• WORK REQUEST:
Write out the listing below without alteration, omitting its pictures.

◇ ◇ ◇ ◇ ◇ ◇ ◇

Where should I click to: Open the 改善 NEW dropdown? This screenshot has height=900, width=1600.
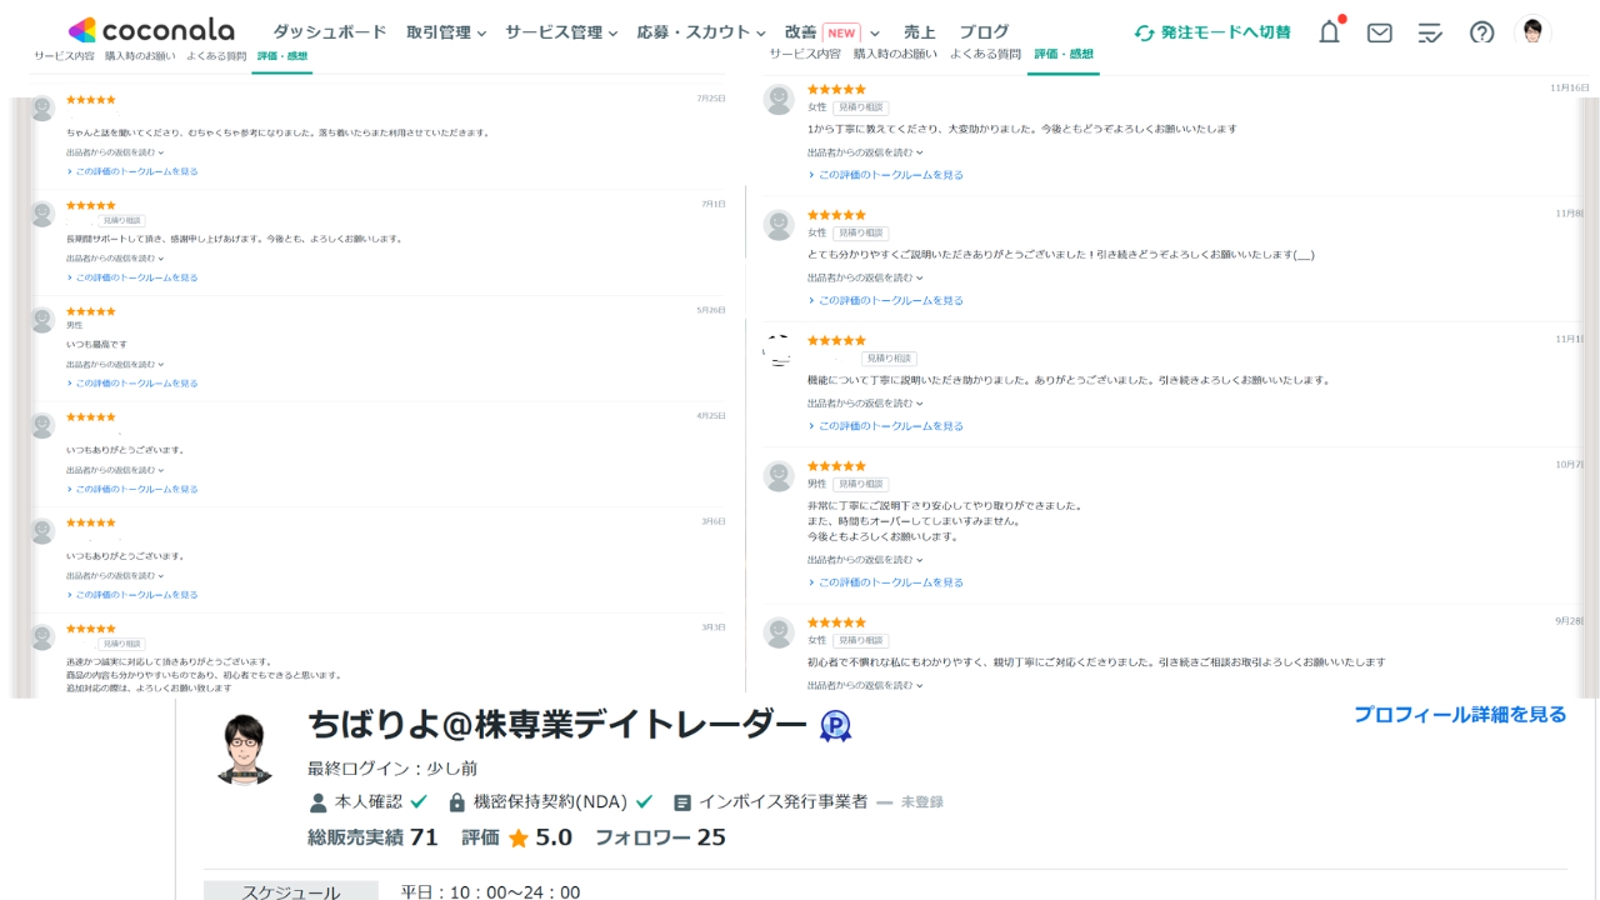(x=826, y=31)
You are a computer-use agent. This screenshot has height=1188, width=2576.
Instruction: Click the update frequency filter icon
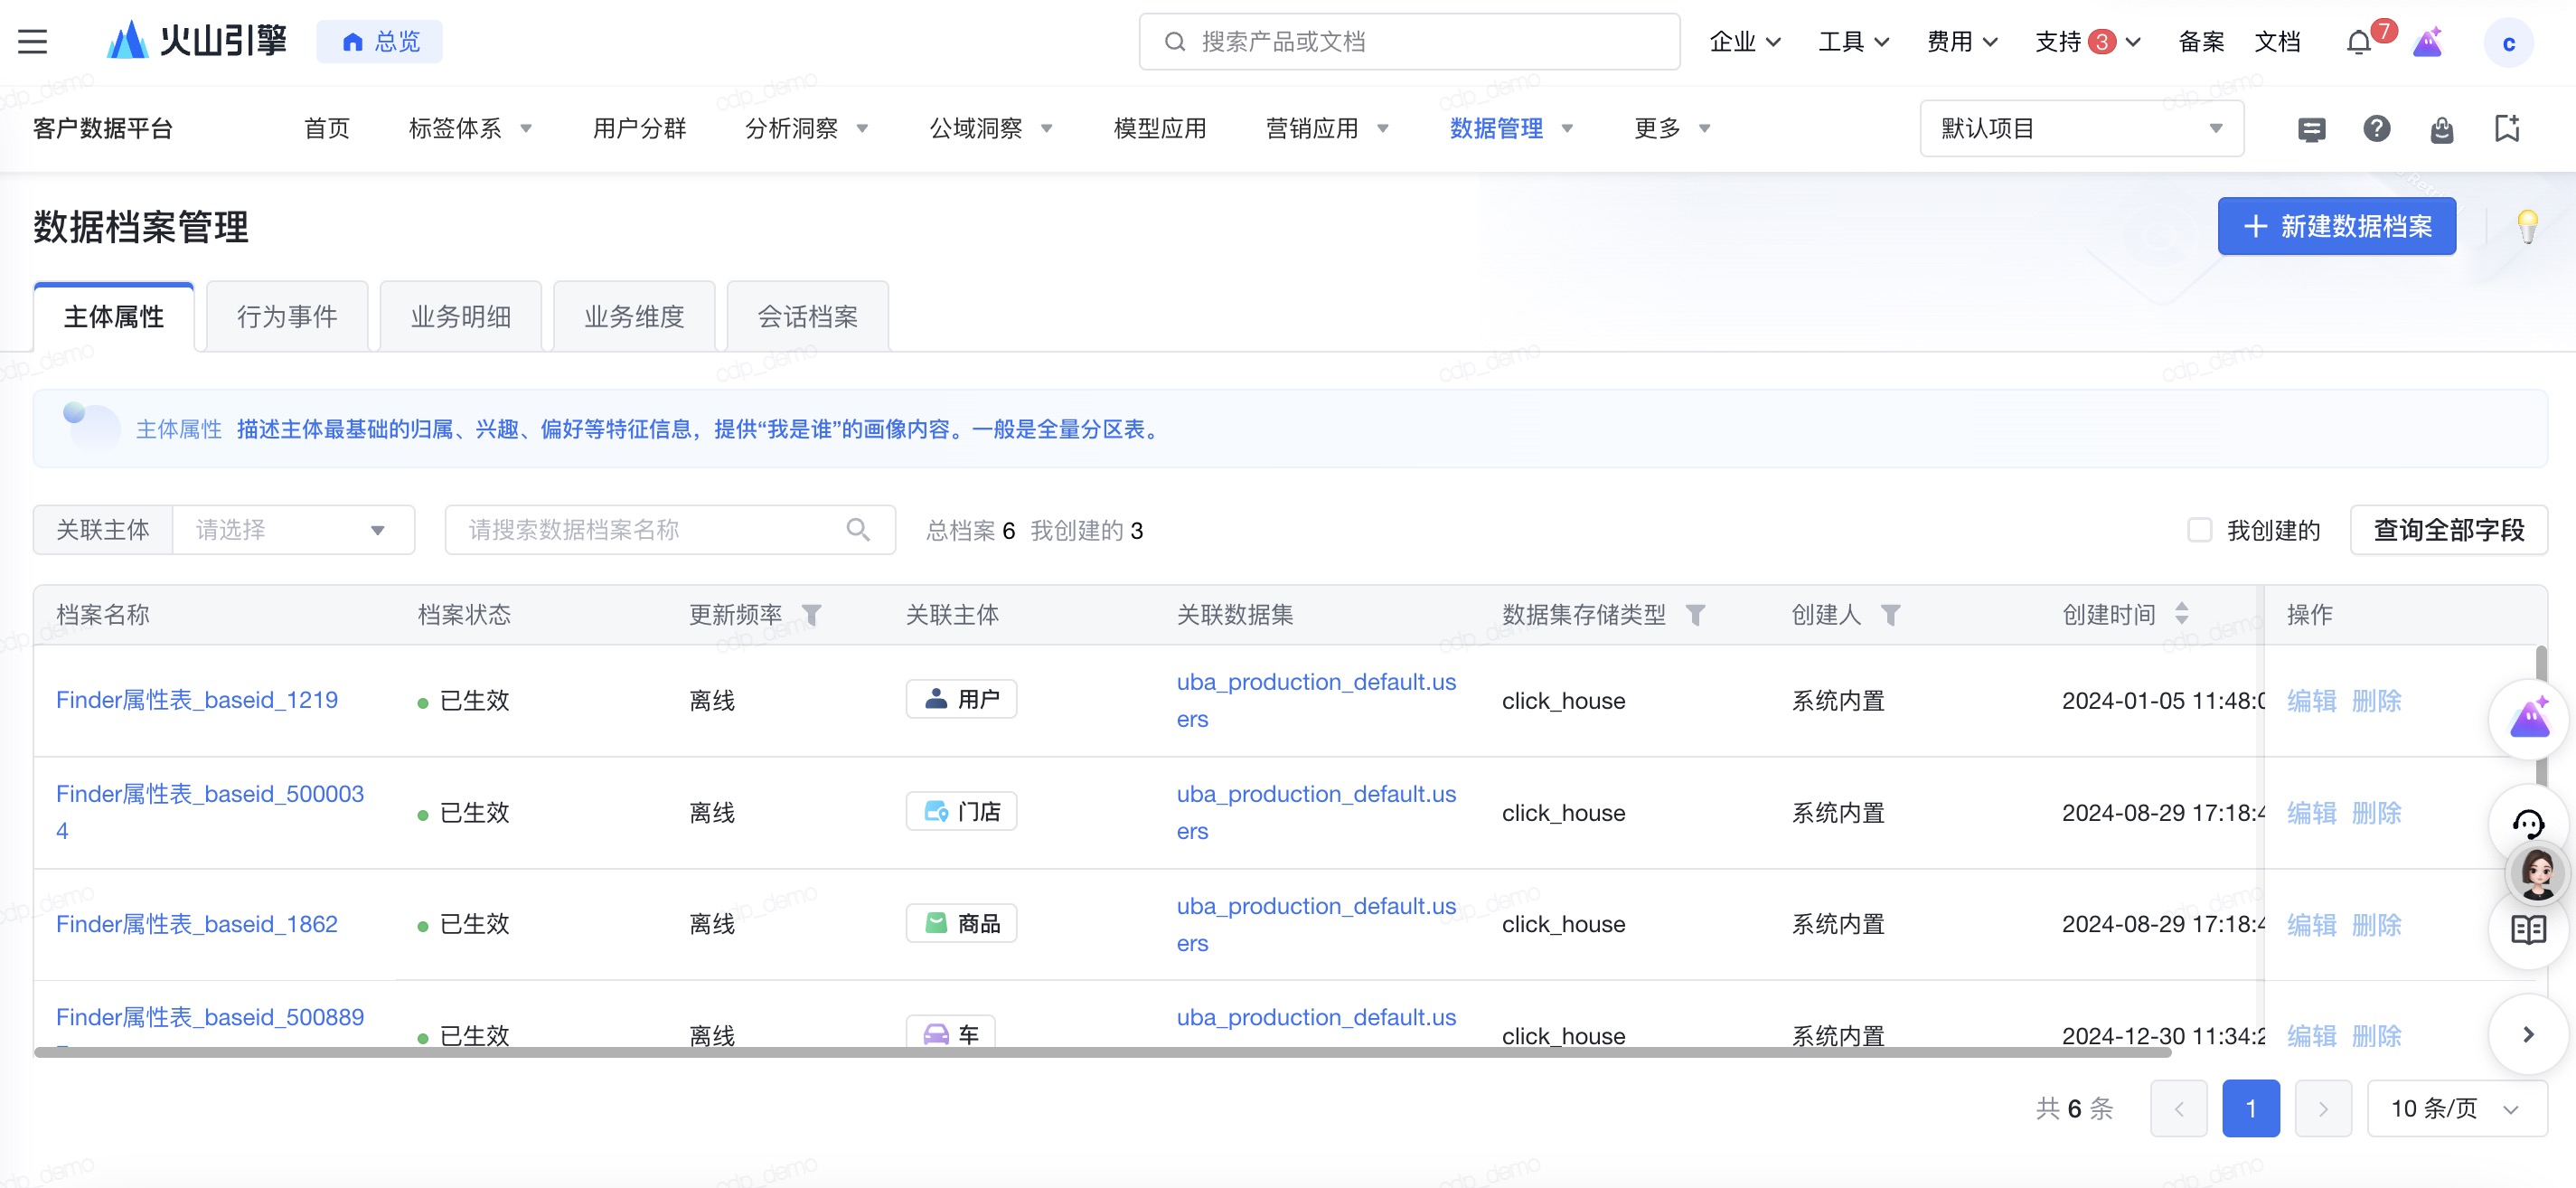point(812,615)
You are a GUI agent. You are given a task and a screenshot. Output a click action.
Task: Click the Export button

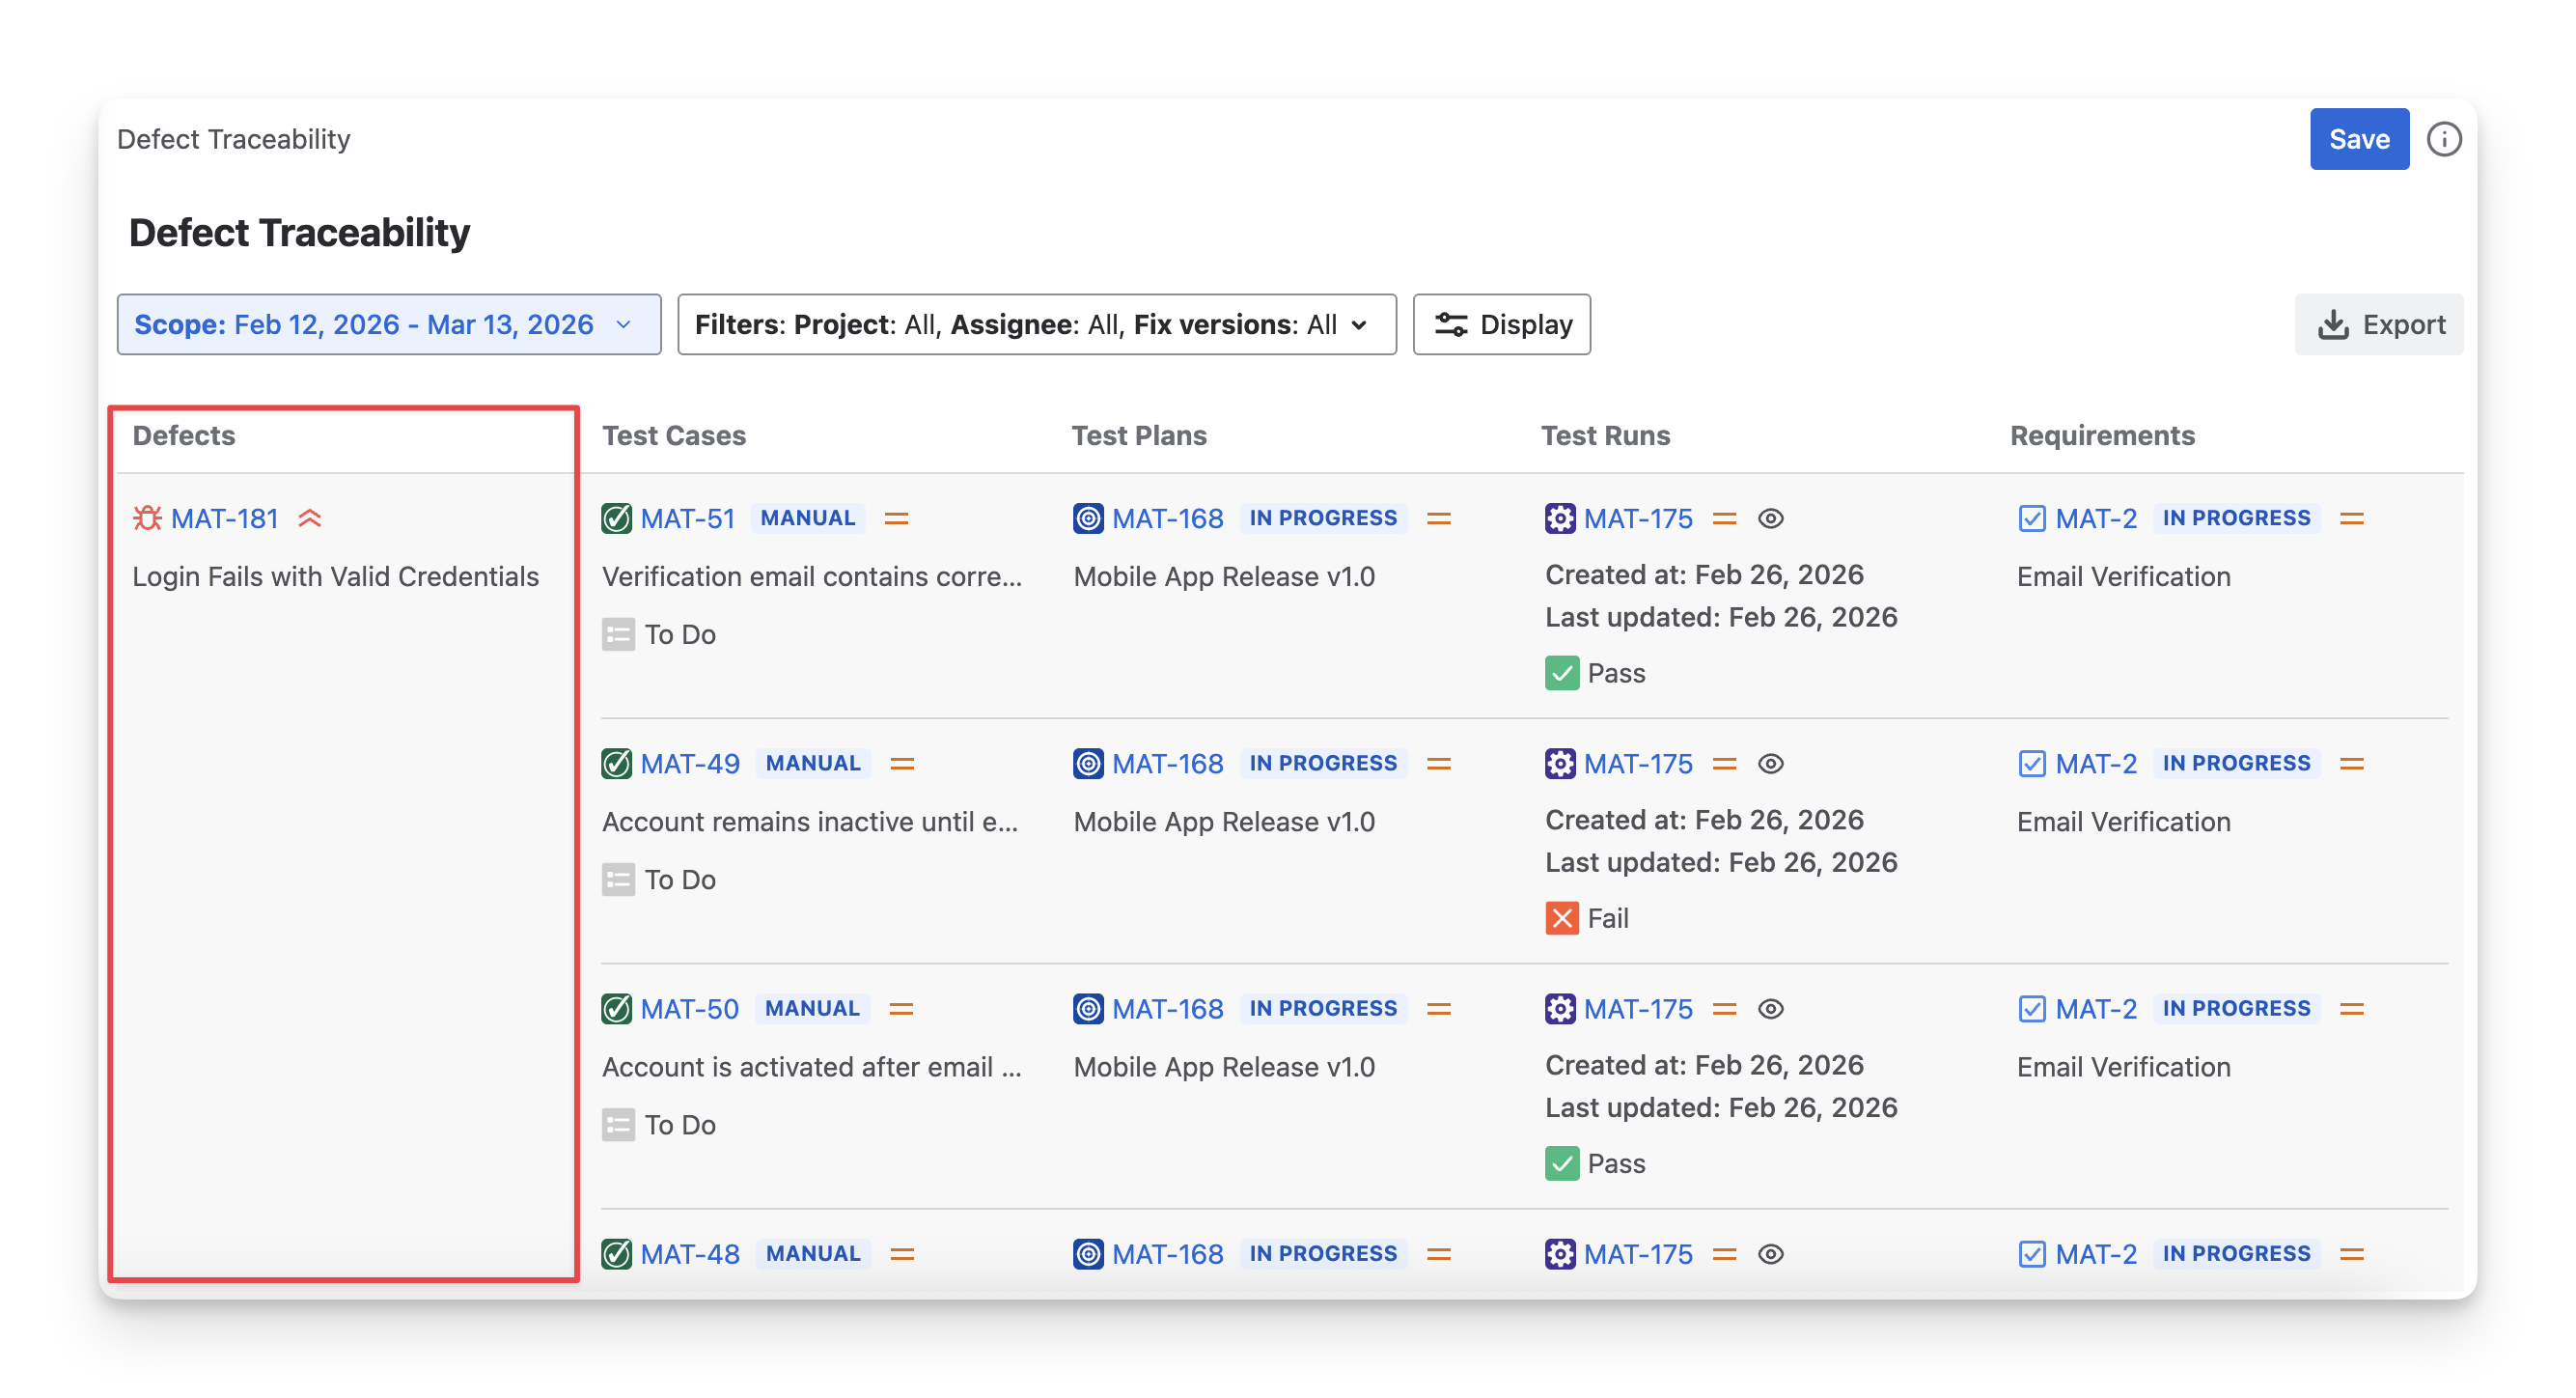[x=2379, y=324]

◇ ◇ ◇ ◇ ◇ ◇ ◇

• ANSWER BOX:
Where should I click to: Open the 改善 NEW dropdown? This screenshot has height=900, width=1600.
(x=826, y=31)
You are a computer-use agent. This screenshot has height=1188, width=2576.
Instruction: Click the update frequency filter icon
point(812,615)
You are a GUI agent. You are given a task and a screenshot. Output a click action.
Task: Click the Export button

[x=2379, y=324]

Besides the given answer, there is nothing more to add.